Mais les vignes résistantes font doucement leur chemin. En 2015, VCR a entamé avec l’Université d’Udine un programme de croisement pour obtenir des nouveaux cépages résistants au mildiou et à l’oïdum avec un potentiel œnologique élevé, pour le raisin de cuve ou de table ainsi que des variétés autochtones améliorées (VAM). La pépinière commercialise déjà une vingtaine de ces nouvelles variétés.

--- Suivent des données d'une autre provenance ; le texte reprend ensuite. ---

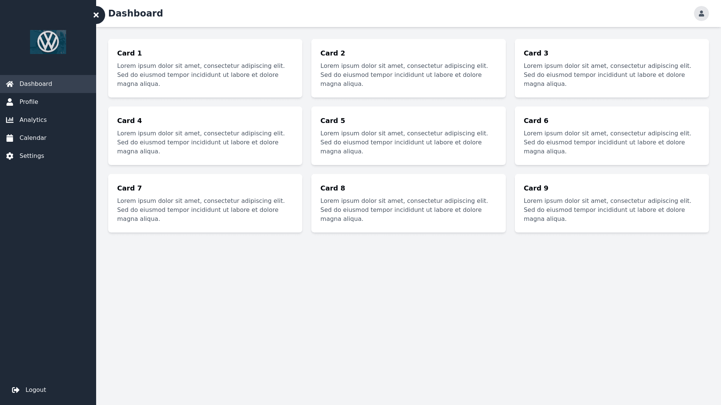
Task: Open the Profile menu item
Action: click(29, 102)
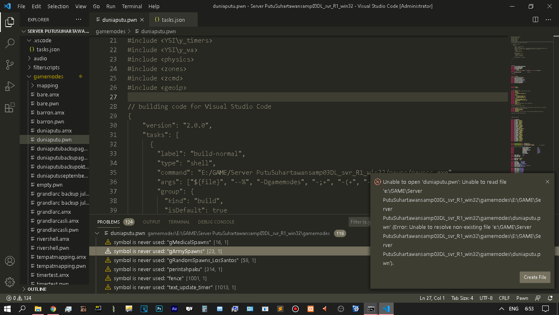The height and width of the screenshot is (315, 559).
Task: Open the Run and Debug panel
Action: click(10, 86)
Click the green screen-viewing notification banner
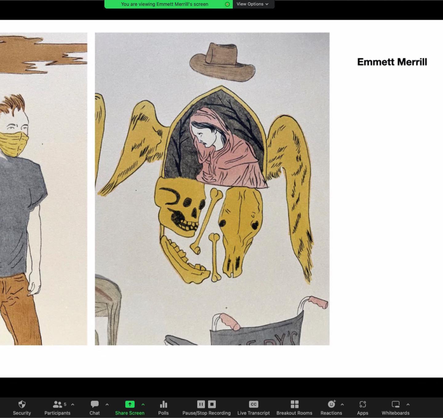Image resolution: width=443 pixels, height=418 pixels. point(165,4)
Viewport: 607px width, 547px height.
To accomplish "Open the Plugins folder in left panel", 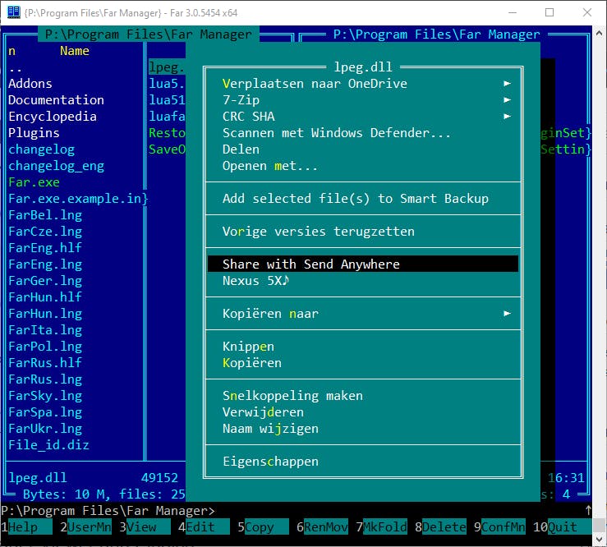I will [34, 132].
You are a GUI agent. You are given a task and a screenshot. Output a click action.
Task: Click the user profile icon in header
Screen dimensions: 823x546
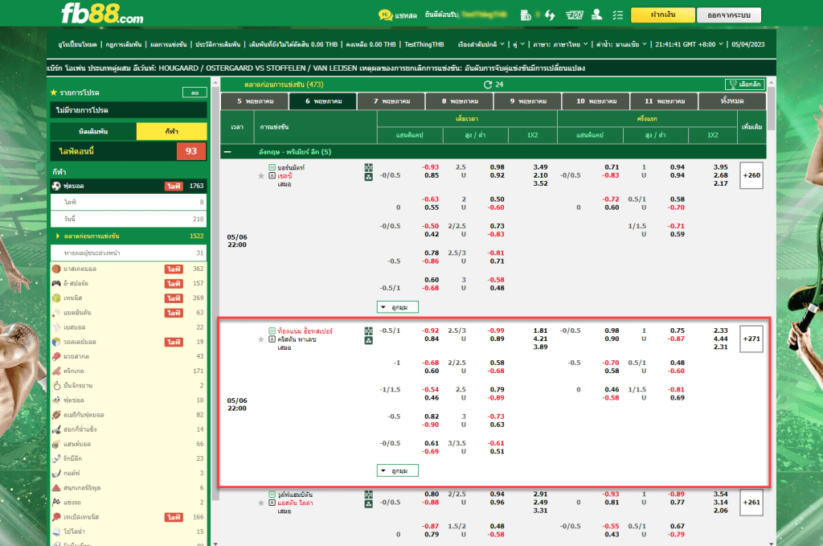[x=596, y=14]
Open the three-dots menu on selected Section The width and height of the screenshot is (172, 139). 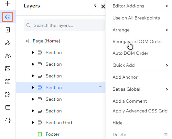pos(101,87)
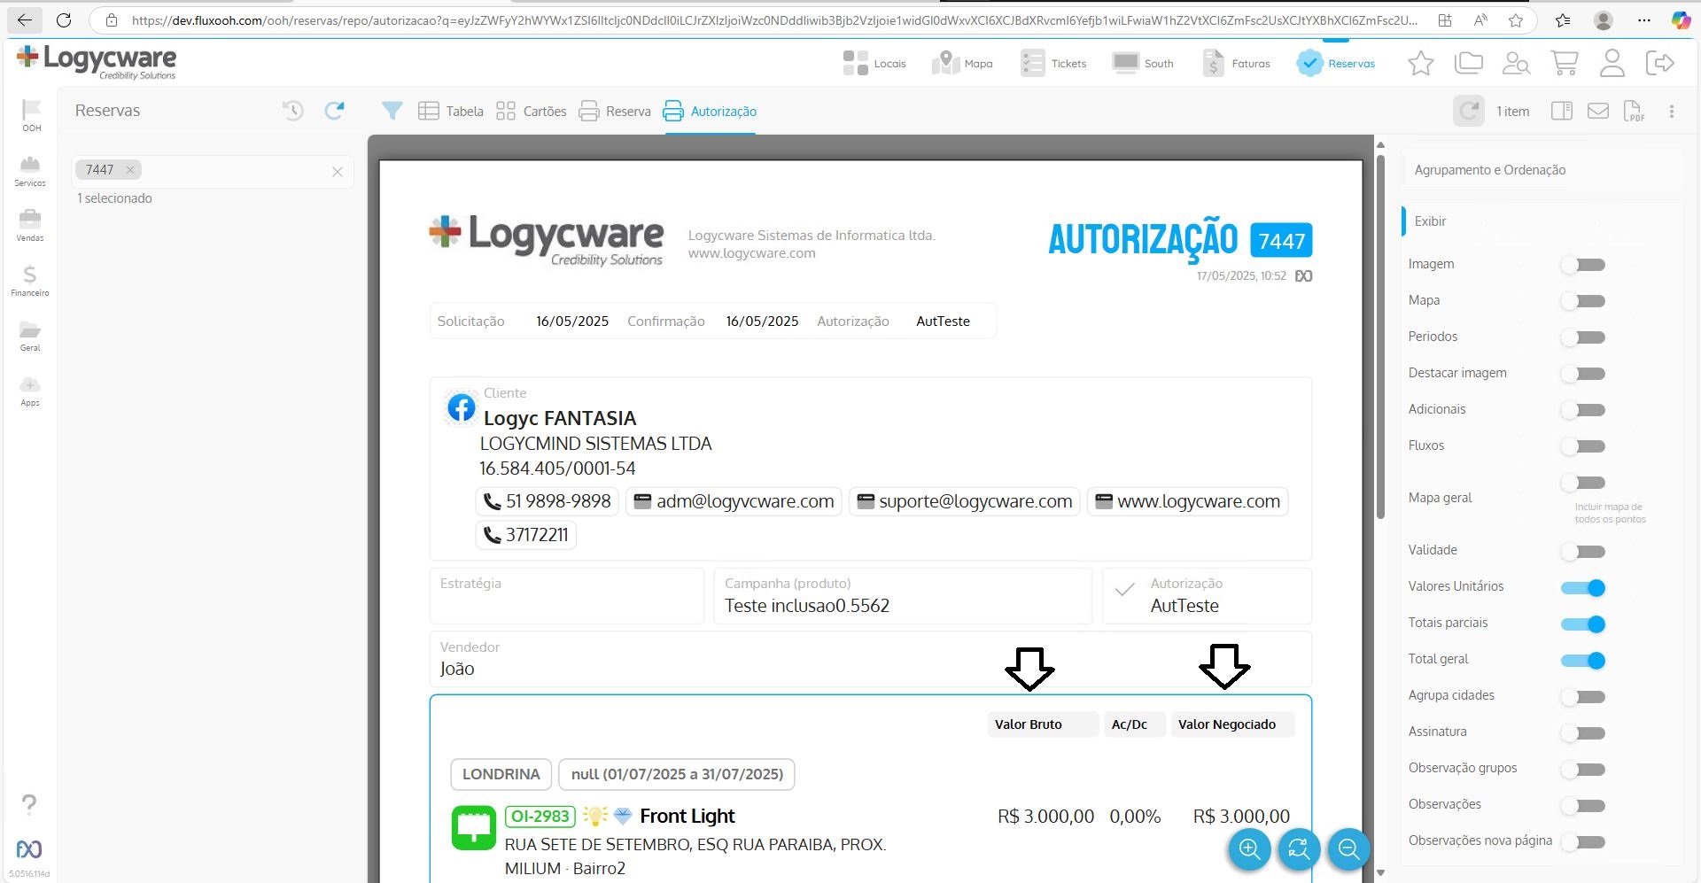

Si le Johanniter, Muscaris, Bronner, Regent et Cabernet Cortis sont déjà bien implantés en Belgique, surtout en Wallonie, d’autres sont dans les starting blocks et devraient remporter un vif succès dans les prochains mois, car basés sur des variétés très connues comme le Cabernet, le Merlot ou le Pinot. Vin de Liège a planté quelques rangs de ces variétés pour les tester. Plus récemment, soit au printemps dernier, Matthieu Roy a lui aussi planté quelques hectares de Sauvignac, de Pinot Kors et de Merlot Khorus à Villers-la-Ville, c’est l’un des premiers à le faire à cette échelle avec des cépages aussi récents, il va ouvrir une nouvelle voie.

Marc Vanel, 4/10/22

Merci à Eugenio Sartori pour ses précieux renseignements et son powerpoint “Le tendenze varietali” aimablement mis à disposition. Toutes les interventions à VinoVip sont accessibles sur le site civiltadelbere.com.